I drive her home. The whole way her hand is on my thigh, fingers tracing slow circles. She lives twenty minutes away. We make it in twelve. Her parents are out of town — I already knew that. The house is dark when we pull in. She leads me through the living room, past the family photos, past the cross above her grandmother's chair, up the stairs. Her bedroom door clicks shut behind us. She turns to face me, her eyes dark and hungry. "I meant it. What I said." Her fingers find the hem of my shirt. "I want your tongue in my ass. And your cock. Both of them. Tonight."
My hands find her waist. I push her back onto the bed, her hair spreading across the pillow. I kiss down her body — neck, collarbone, the swell of her breasts through her bra. She arches into me, already breathing hard. I unhook her bra, let her breasts spill free, take one nipple into my mouth. She gasps, fingers threading through my hair. I move lower, kissing down her stomach, over her hip, my tongue tracing the waistband of her jeans. She lifts her hips, lets me pull them off. Her panties are black lace, already wet in the center. I press my mouth there, through the fabric, and she moans, bucks against me. I pull them aside and bury my face between her legs, tasting her, hearing her fall apart above me.

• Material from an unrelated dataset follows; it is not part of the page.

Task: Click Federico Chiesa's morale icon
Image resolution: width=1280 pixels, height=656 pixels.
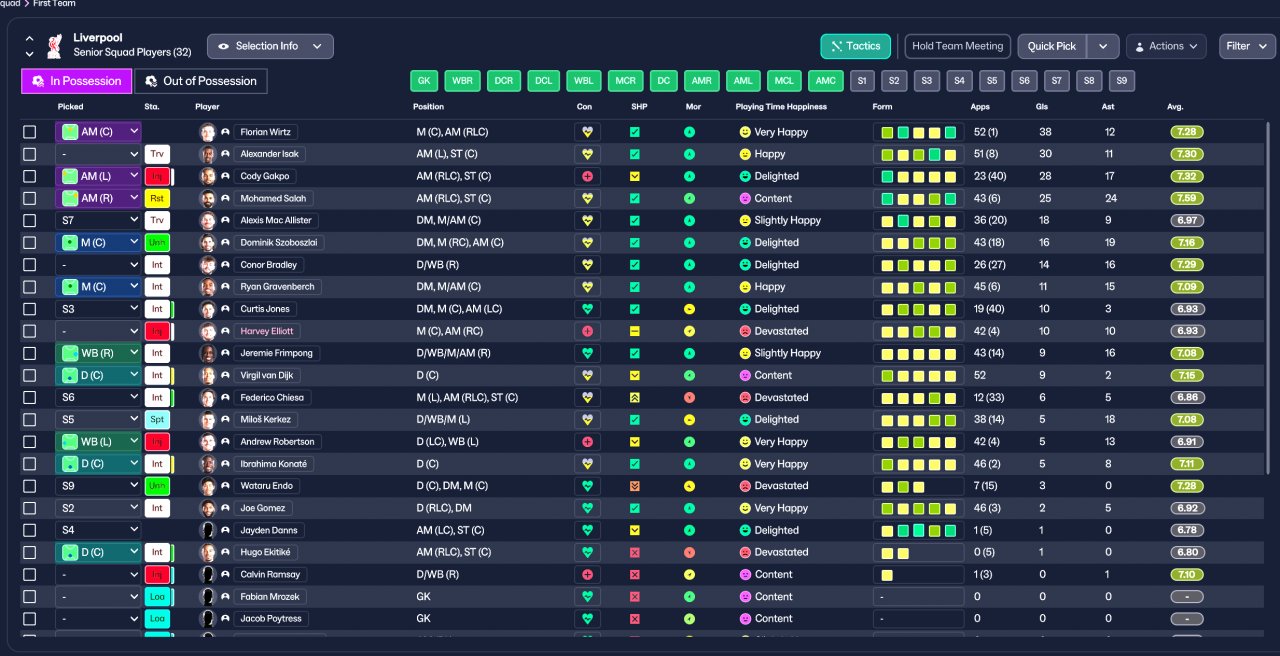Action: point(690,397)
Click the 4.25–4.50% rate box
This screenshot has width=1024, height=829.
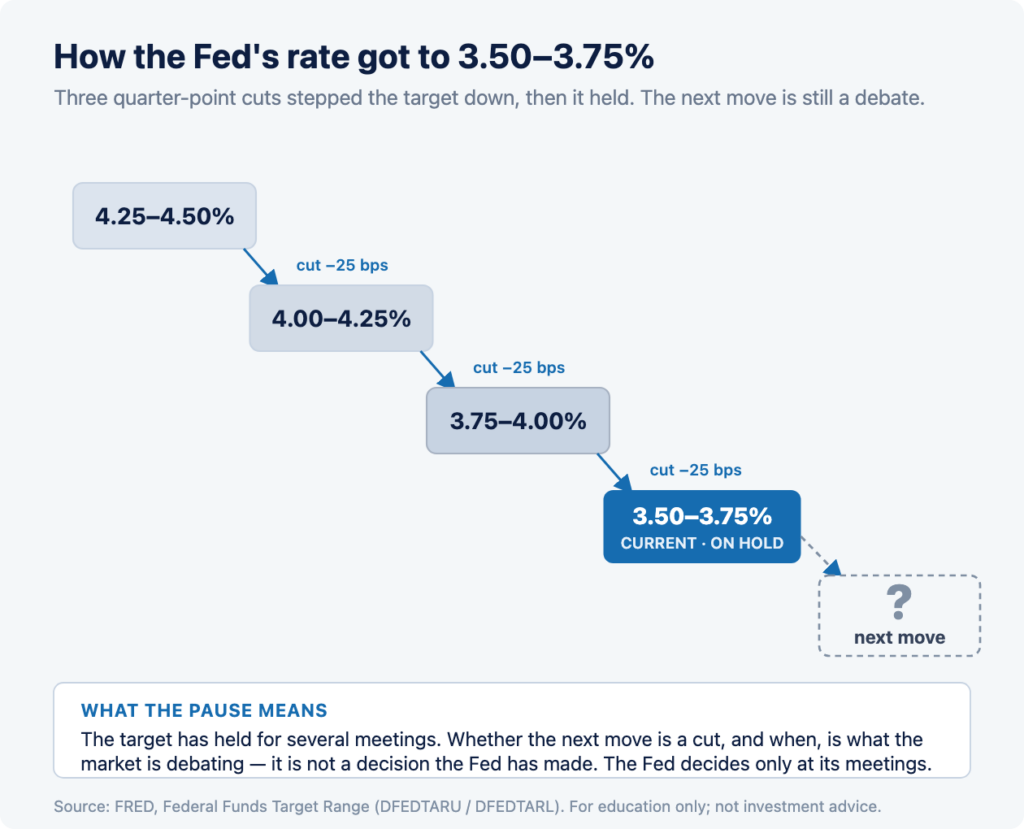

When she's shaking, when she's whispered my name twice, I pull back. I kiss down her thighs, spreading them wider. She knows what's coming. She takes a breath, reaches back, grabs the headboard. "Okay. I'm ready." I press my tongue to her ass, soft at first, feeling her tense, then relax. I circle her, tasting her, feeling her open to me. Her breath comes in sharp little gasps. "God, Chad. Yes." I push my tongue deeper, and she moans, her hips pressing back against my face. I take my time. I want her loose, wanting, desperate. When she starts to push back against me, when she's whispering "please" into the pillow, I know she's ready.

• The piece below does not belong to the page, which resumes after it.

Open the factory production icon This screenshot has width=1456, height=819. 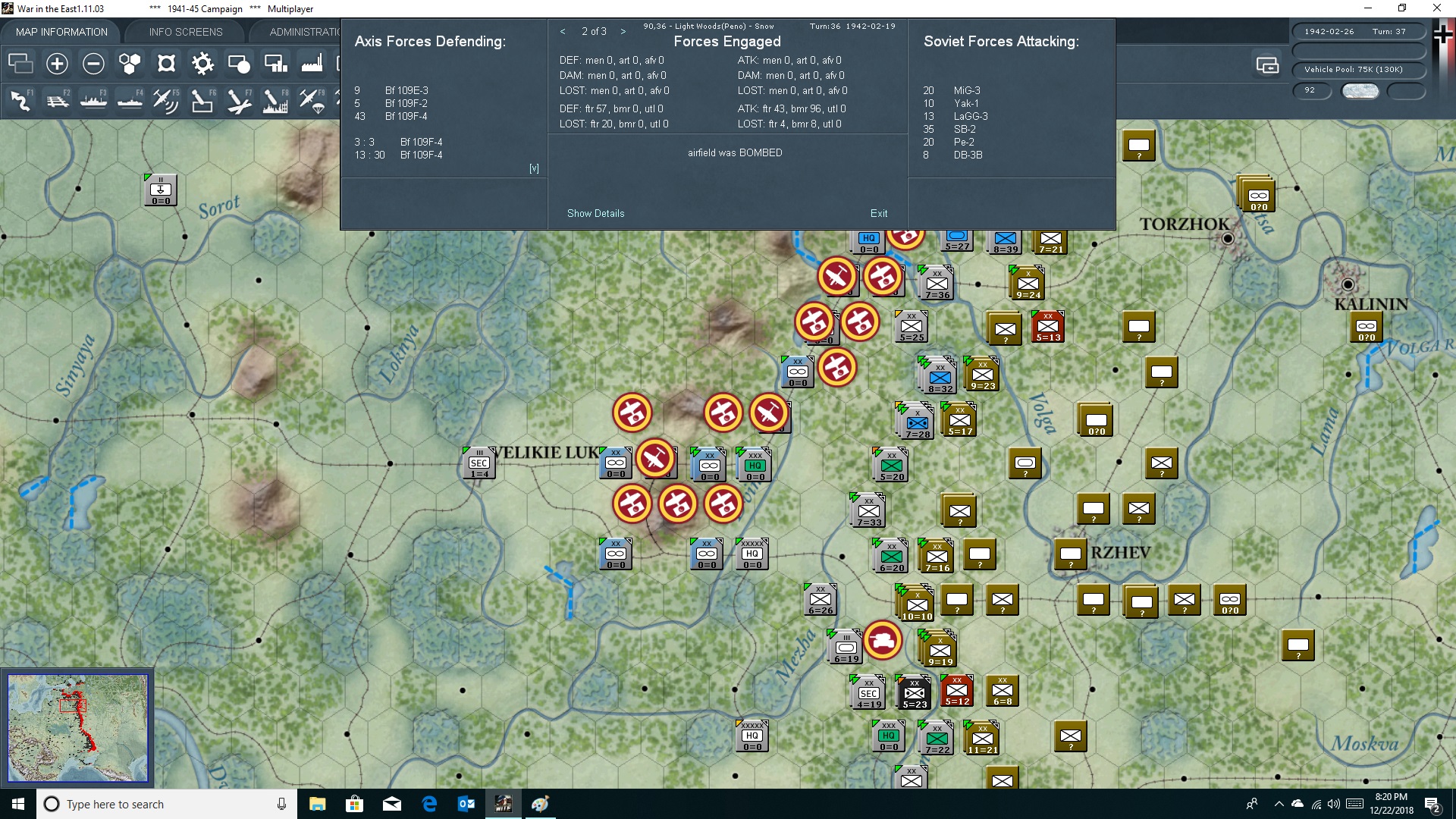[x=312, y=64]
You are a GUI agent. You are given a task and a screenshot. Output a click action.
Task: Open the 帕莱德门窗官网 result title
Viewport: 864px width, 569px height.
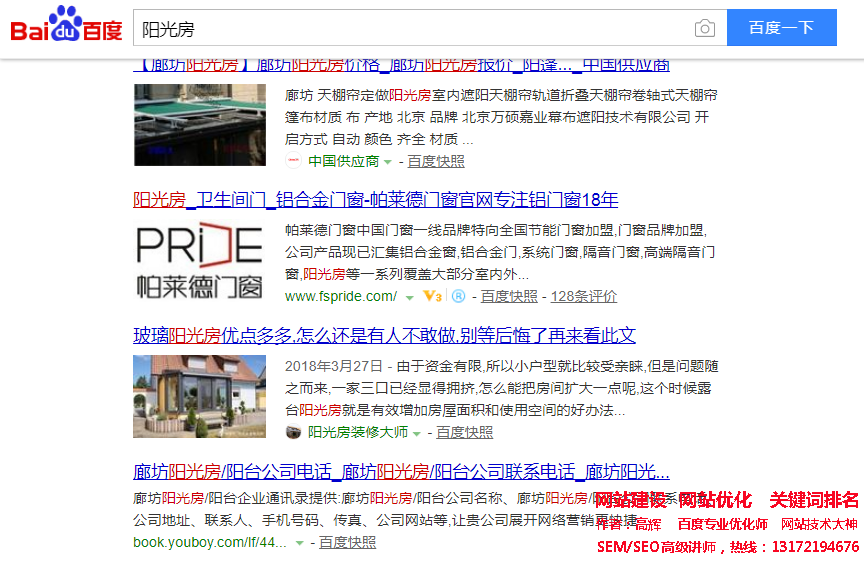pyautogui.click(x=376, y=199)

I sit up, pull off my shorts. My cock is hard, slick with precum. I stroke myself once, twice, watching her. She's on her hands and knees, looking back at me over her shoulder, dark eyes half-lidded. "Do it. I want to feel you tomorrow." I line myself up, press against her, feel the resistance. I push slow, watching her face, watching her lips part. The head slides in. She hisses, fingers gripping the sheets. "Keep going." I push deeper, inch by inch, feeling her body accept me, stretch around me. She's so tight. So hot. I sink all the way in, my hips flush against her ass, both of us breathing hard. "Fuck." Her voice is wrecked. "You're so deep."

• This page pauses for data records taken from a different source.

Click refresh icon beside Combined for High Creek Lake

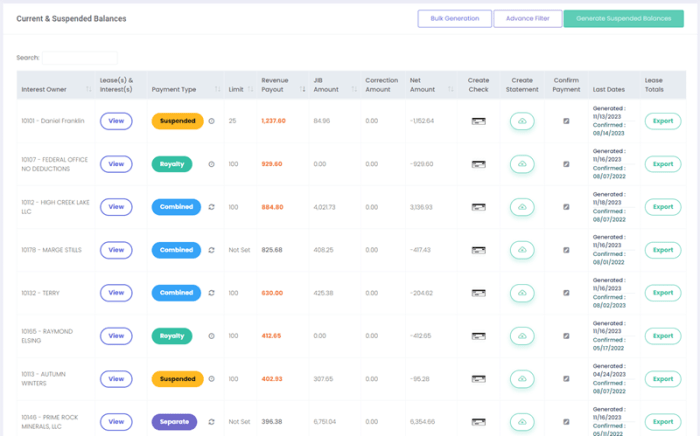pos(211,207)
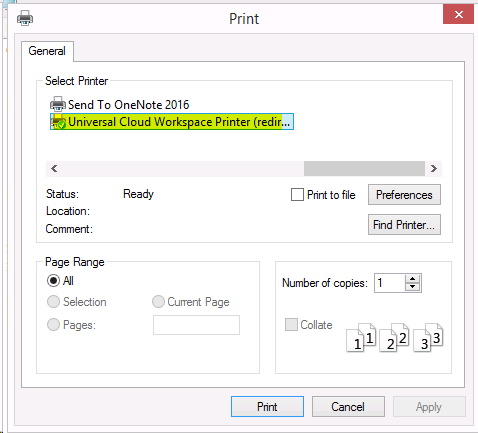478x433 pixels.
Task: Toggle the Collate checkbox
Action: [291, 324]
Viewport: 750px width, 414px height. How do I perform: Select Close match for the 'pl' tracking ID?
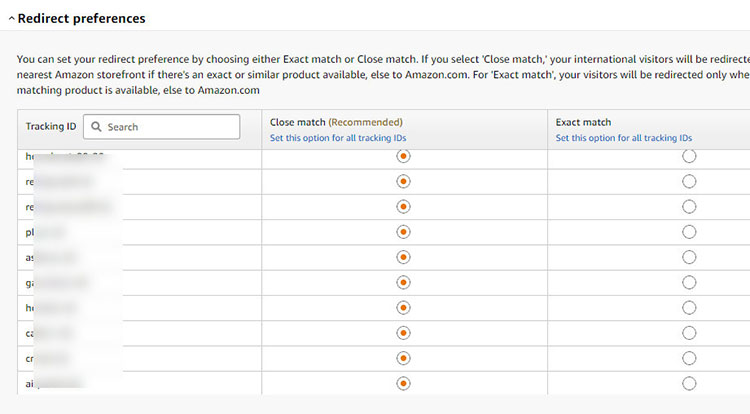pyautogui.click(x=403, y=232)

I start to move. Slow at first, letting her adjust, letting the rhythm find us. She pushes back to meet me, a soft rhythm building. "Harder," she whispers. I give it to her. My hands grip her hips and drive into her, the sound of skin on skin filling the room. She moans into the pillow, loud and raw, and I don't care who hears. I reach around, find her clit, press my fingers against her.
"I'm close." She cries out, her body clenching around me.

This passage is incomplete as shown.